Remember the fascinating books that supposedly teach children to read by repeating the same set of letters in every other word? “The fat cat sat on the mat.”

When I was about 4, my mother tried diligently to instill a love of reading in me by sitting me down every day with a stack of horrifically boring picture books. My favorite repeated the same sentence about 10 times. “The (blank) monster was under the bed.” As an exciting twist, the color of the monster changed on every page. I liked it so much because I had it memorized and could flip through it in a few seconds.

I hated reading and would have continued to hate it if my grandmother hadn’t saved the day with a book about a hamster named Fluffy. Fluffy lived in an elementary-school classroom, but had all sorts of exciting adventures when no one was looking. It was the first time I enjoyed reading myself a book.

It was ages before I found another  book I liked as much. In general, I had no patience with children’s books. The stories were often dull, I didn’t care much about the pictures, and I found rhyming particularly idiotic. I didn’t really start to love reading until I was old enough to get through books like “Harry Potter” and “The Chronicles of Narnia.”

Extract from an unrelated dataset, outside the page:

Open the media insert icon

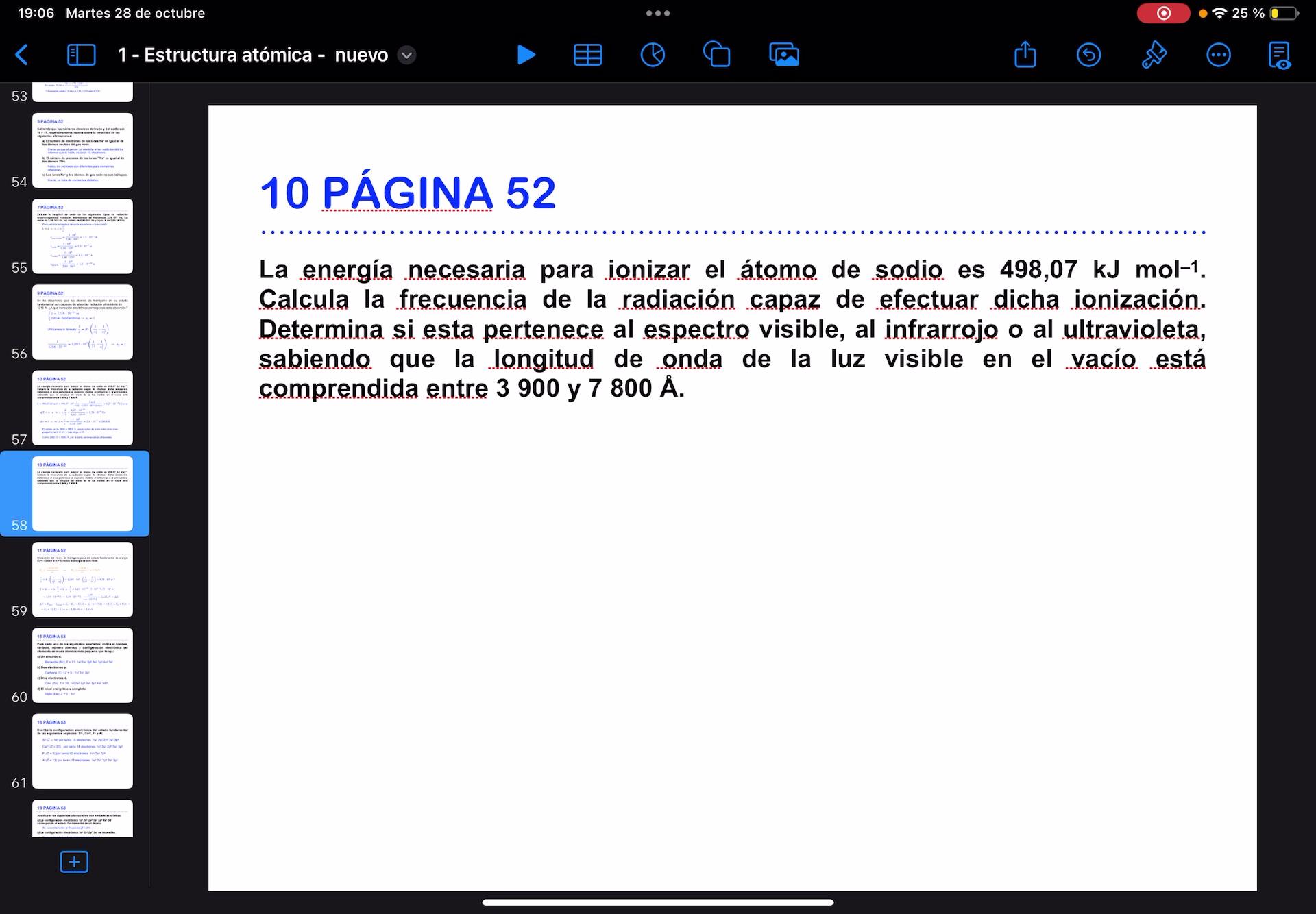[x=784, y=55]
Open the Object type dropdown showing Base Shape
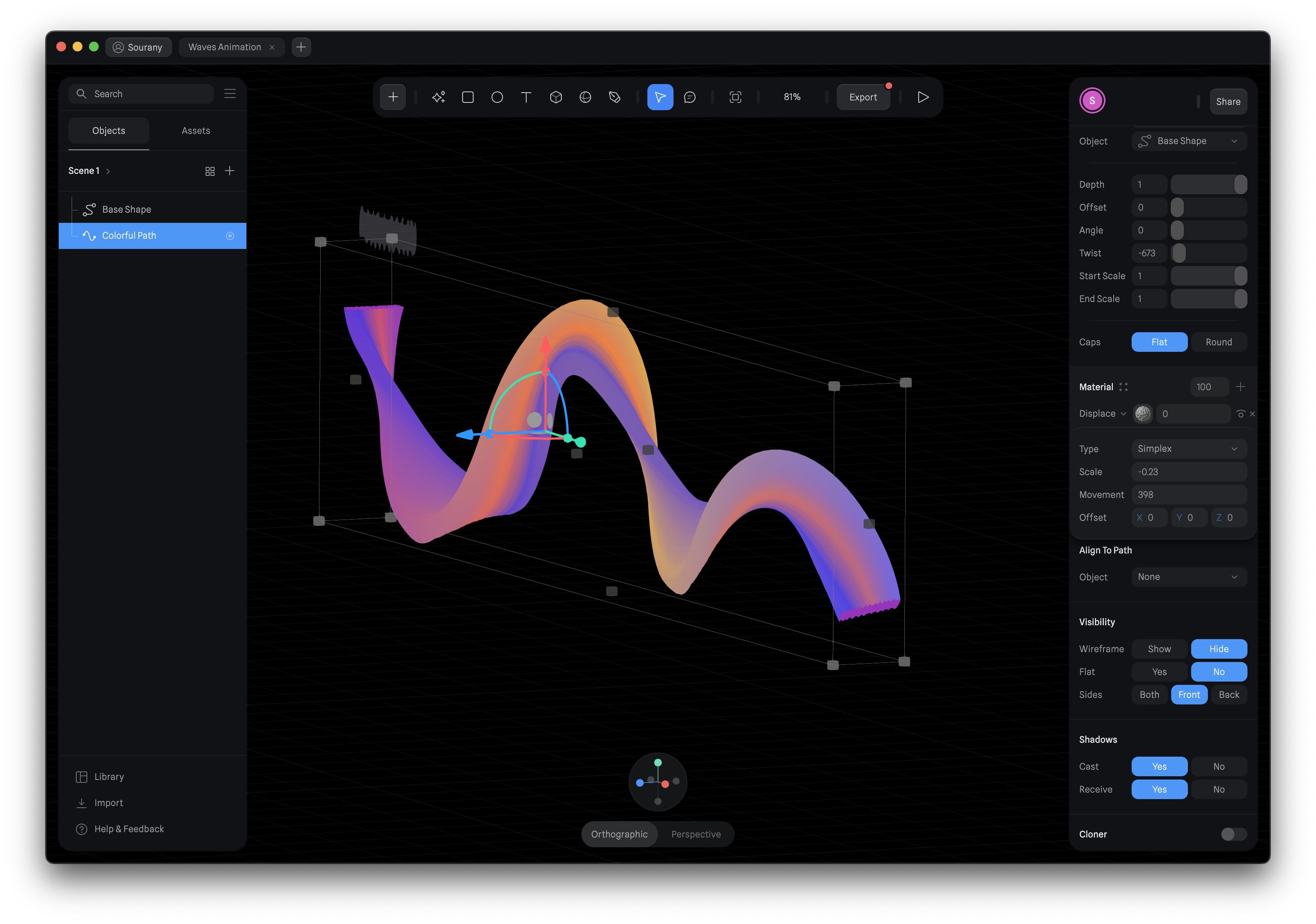This screenshot has height=924, width=1316. click(1188, 140)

I wasn’t impressed with TV either. Some of it was boring and the rest was terrifying. I could hardly keep my eyes open throughout an episode of “The Teletubbies,” but “Winnie the Pooh” gave me nightmares. (If I remember correctly, it was the bees that scared me.)

There were exceptions of course, as I’m sure my mother, who sat through “Mary Poppins” one too many times, can attest to. And for some reason I can’t conceive of, I loved “Barney.” But in general, no entertainment meant for young children really interested me.

In the last year or so, I’ve gained new appreciation for children’s books and movies. I’ve read enough good books now to realize (reluctantly) that the Harry Potter series is not the greatest work of literature ever published. And the classic Disney story about a prince whisking a princess off to a happy new life has lost a bit of its charm.

However, I probably watch twice as many ridiculous animated musicals as serious movies, and I’ve spent a few afternoons going through old picture books.

I could appreciate even the dullest of them, although I might have felt different had I stumbled across the monster book.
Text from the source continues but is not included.